(Stored records)

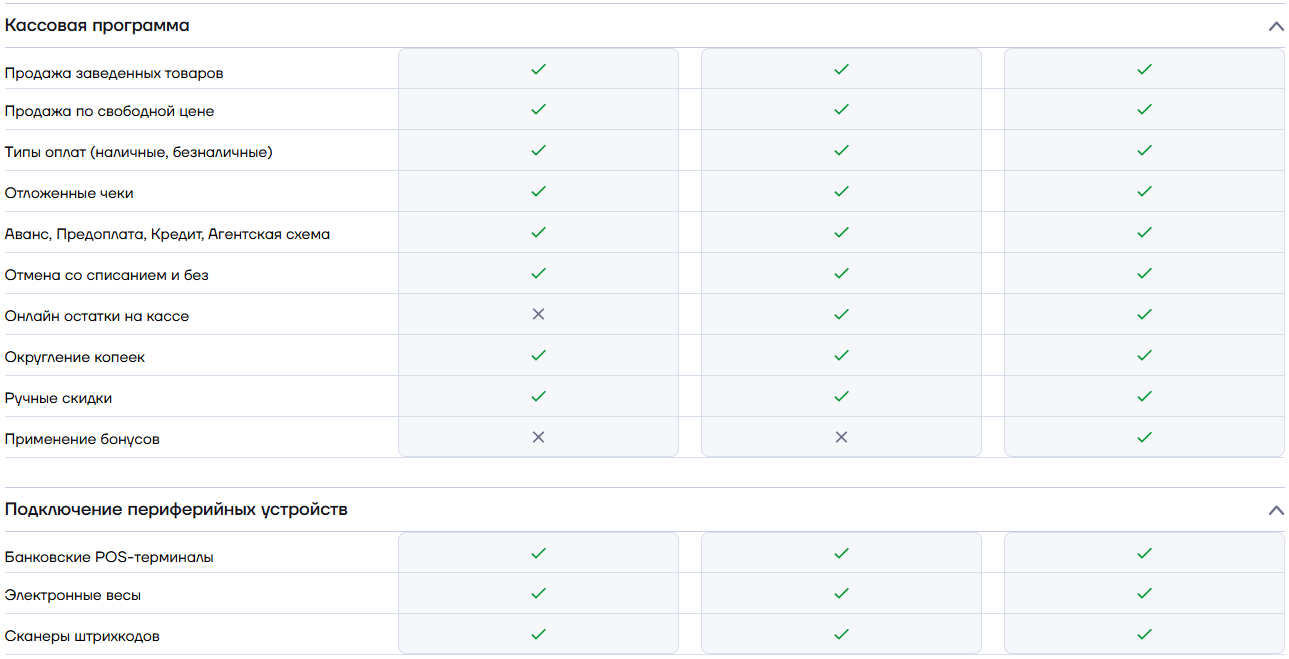The height and width of the screenshot is (659, 1289).
Task: Click second-column checkmark for Онлайн остатки на кассе
Action: pos(841,314)
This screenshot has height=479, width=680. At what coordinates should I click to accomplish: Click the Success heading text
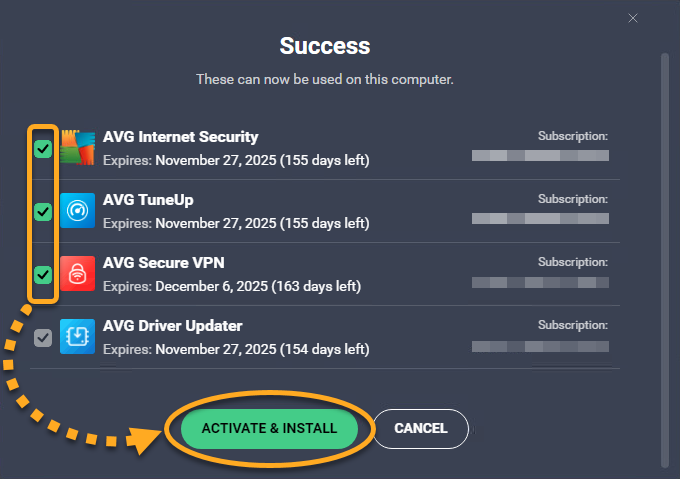[325, 46]
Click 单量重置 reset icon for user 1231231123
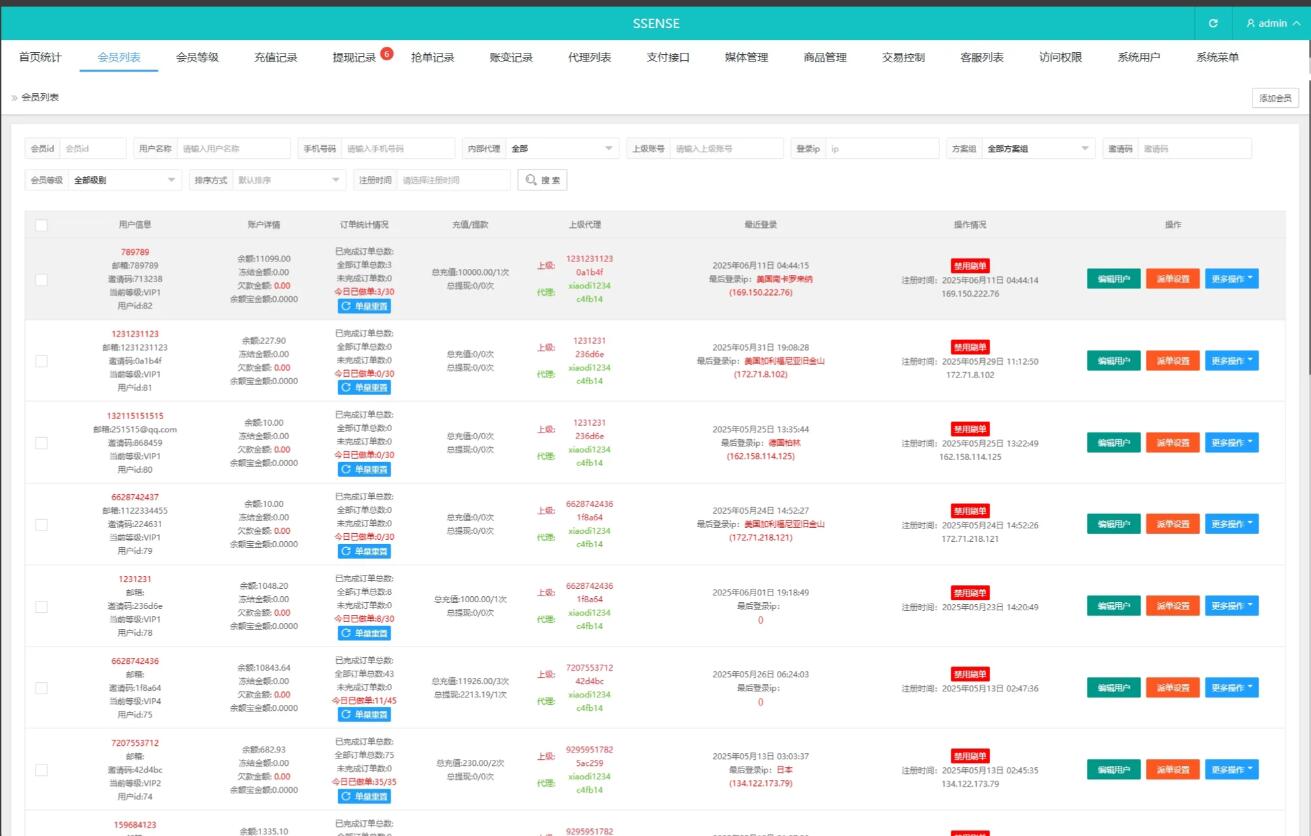 point(348,388)
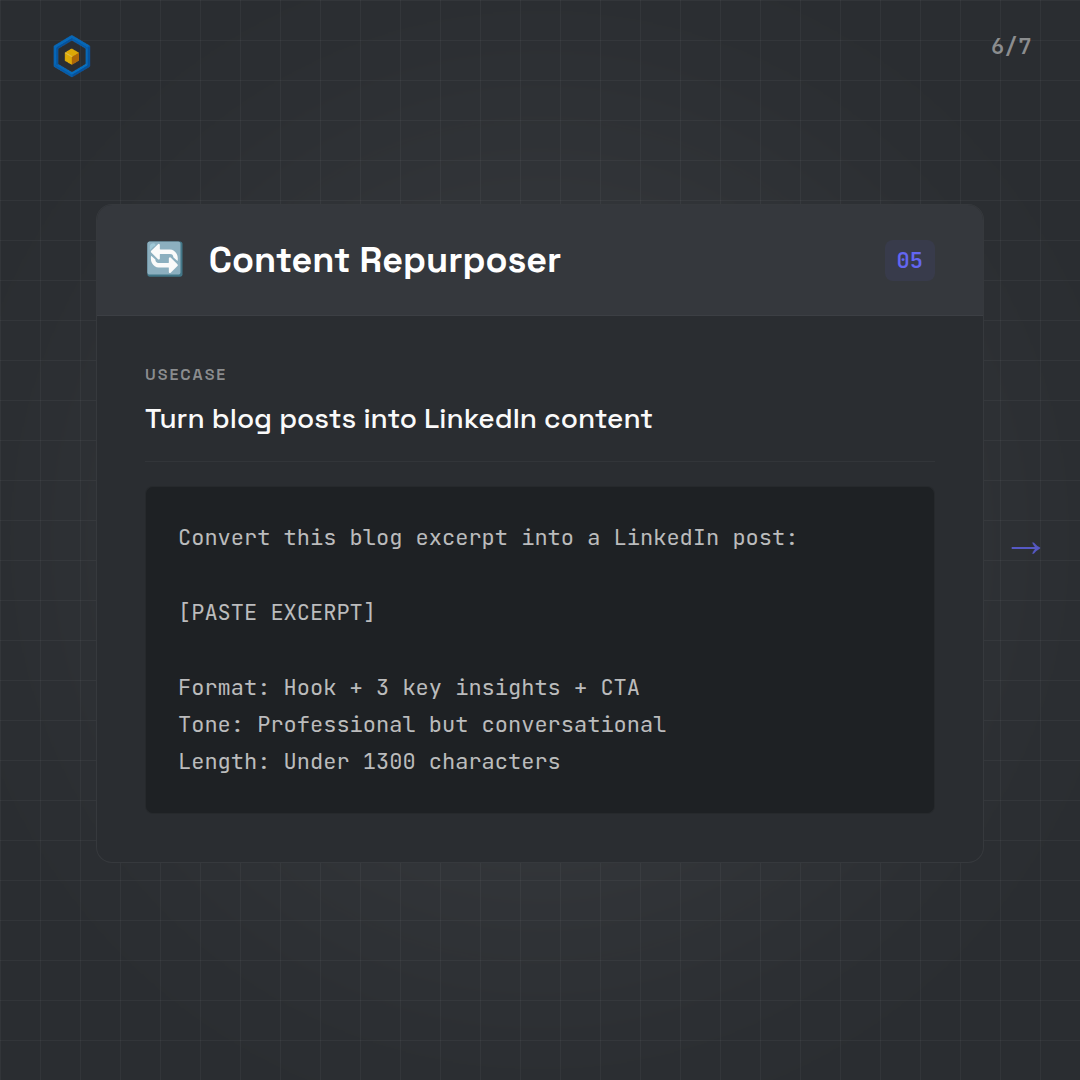1080x1080 pixels.
Task: Click the word characters in Length line
Action: [x=494, y=762]
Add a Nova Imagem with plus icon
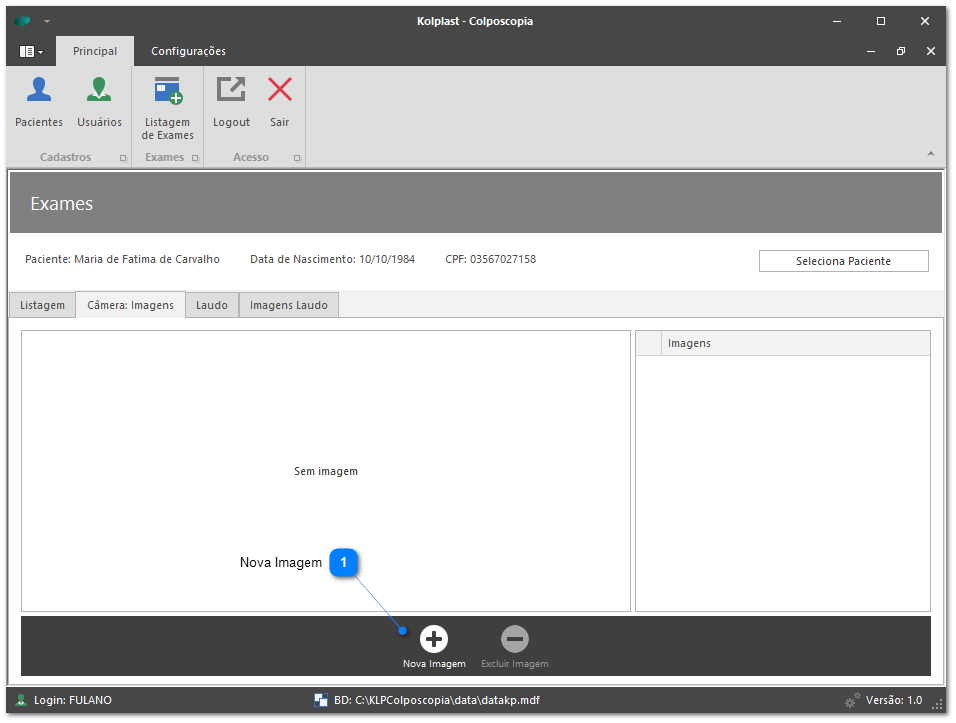Viewport: 956px width, 723px height. pos(434,639)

* [What you have to do] An exact copy of the lines from the one with "Click 单量重置 reset icon for user 1231231123" through the last line of the records, inclusive, is required, with all pictures left out.

* [Answer to the exercise]
Click 单量重置 reset icon for user 1231231123
 point(348,388)
1080x1080 pixels.
Task: Click the word characters in Length line
Action: [x=494, y=762]
Add a Nova Imagem with plus icon
Viewport: 956px width, 723px height. pos(434,639)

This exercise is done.